Europe’s Protest Against the Protestors

28.05.19 Publication:

It can be counted as a protest vote against the previous protest vote. That is of course an
over-simplification of the European Parliament elections, as any single phrase would have to
be of an election that spanned 28 countries, but it carries a lot of truth.

It had been said a million times beforehand that the main story of these elections
would be the rise in populists, nationalists, sovereigntists or whatever you wish to call them,
all over the continent. Encouraging such a rise was, after all, the purpose of the big
transnational rally that Matteo Salvini held in Milan’s Piazza del Duomo on May 18th . Yet this
wasn’t the main story, even though such parties did gain some seats in many countries.

The main story instead proved to be one of higher electoral turnout, breaking a
trend of declining interest among voters that had persisted in every European Parliament
election since 1979. There can be many explanations for higher turnout – and Italy was a
notable exception to this, in contrast to the impressive rises in voter engagement in the big
neighbouring countries of France, Germany and Spain – but a desire among pro-Europeans
to fight back against the Eurosceptics must rank among them.

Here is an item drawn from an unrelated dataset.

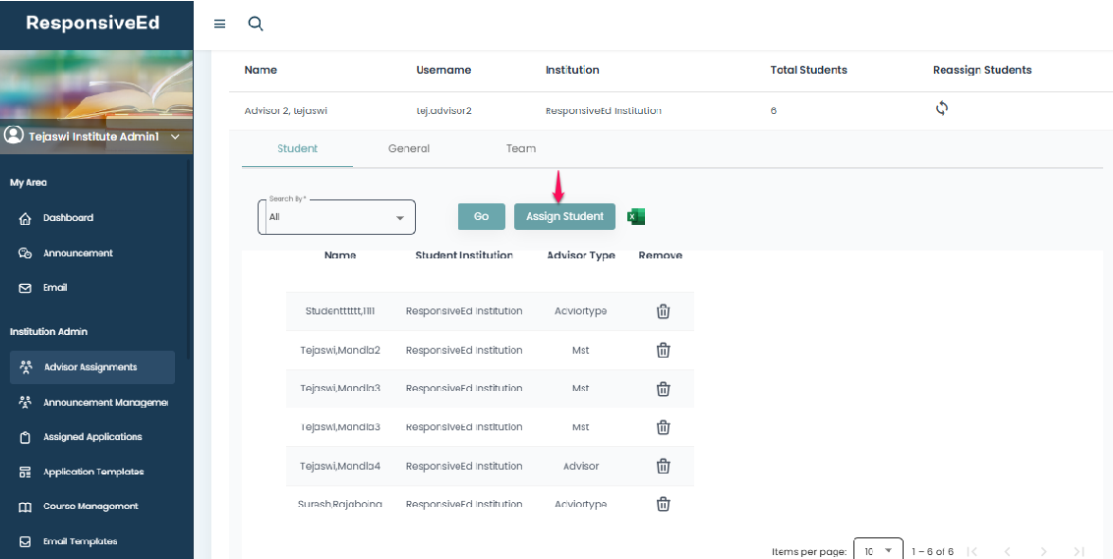The width and height of the screenshot is (1113, 559).
Task: Select the Student tab
Action: [x=297, y=149]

It is hard to believe in any other explanation for the pan-European “green wave” of
votes for environmentalist parties that these elections displayed. This was the main positive
trend in the elections, but to link the vote simply to concern about climate change or other
green issues would surely be misleading. Before this vote, there had been no other evidence
of a sudden passion for environmental issues in France, Ireland, even the United Kingdom,
nor even in Germany where the Greens have overtaken the Social Democrats.

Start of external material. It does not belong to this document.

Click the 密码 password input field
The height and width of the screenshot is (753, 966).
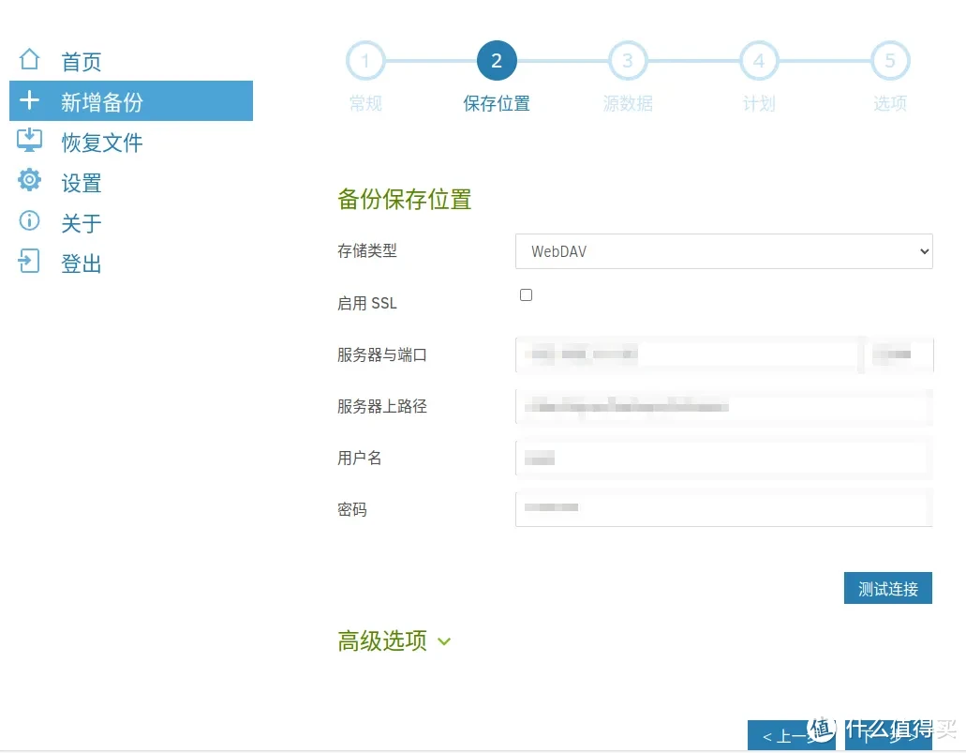click(x=723, y=509)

The merit of Green parties in such elections is that they are all strongly pro-European
and that they tend to tilt towards the left, but also that having been outside government
they cannot be blamed for the post-2008 economic recession, the migrant crisis or other ills.
So they are an ideal soft protest vote, both against the traditional mainstream parties such
as Germany’s Social Democrats or Britain’s Labour and against the populist-nationalists.

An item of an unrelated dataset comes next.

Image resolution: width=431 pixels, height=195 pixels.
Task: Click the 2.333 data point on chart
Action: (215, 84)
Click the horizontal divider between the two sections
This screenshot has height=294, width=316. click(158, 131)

Probably the most significant national result in these elections was the one in
Germany. The junior partner in Chancellor Merkel’s grand coalition, the Social Democrats,
took another terrible beating, proving yet again that the party cannot recover while its
reputation and policies are directly tied to those of Chancellor Merkel and her centre-right
party. But Merkel’s CDU also fared poorly, despite having a new leader in Annegret Kramp-
Karrenbauer who is the front-runner to succeed Merkel as chancellor.

The anti-immigrant Alternativ fur Deutschland did quite well in the former east
German states but with just 11% of the national vote looks far away from a Salvini-style
breakthrough. This combination of Green success and disappointments for the other parties
will probably bring closer the demise both of the grand coalition and of Merkel’s
chancellorship, well ahead of 2021 the date at which she has promised to depart. But it
makes no clearer either who will succeed her or what kind of coalition her party will seek in
the future.

This fragile and uncertain domestic political outlook will weaken Germany’s hand in
EU negotiations over who should become the new presidents of the European Commission,                            the European Council and the European Central Bank. It almost feels as if securing the ECB
for Jens Weidmann, chairman of Germany’s Bundesbank, could turn out to be a consolation
prize for losing the commission presidency. Such German weakness is not good for the long
term, but it might make the European institutions more flexible and accommodating on
issues such as budgetary rules over the coming months.

Yet we mustn’t forget that there will still also be the massive irritation of Brexit to
deal with, along with a European Parliament that will still be home to Nigel Farage and his
Brexit Party colleagues. Britain’s Conservative Party will start to choose a new leader on
June 10th having suffered what some commentators have called its worst election result for
200 years. That result will certainly drive them to the right and to a more confrontational
stance over Brexit.

Yet the opposition Labour Party could prove the more interesting one to watch: it
too suffered badly in the elections, punished by a pro-EU protest vote for the Liberal
Democrats and Greens. Many in the Labour Party are now arguing that their leader, Jeremy
Corbyn, should respond by positioning the party unambiguously in favour of scrapping
Brexit through a second referendum. Even in Britain, the protest vote against the protest
vote could have consequences that may prove to be good for the European Union.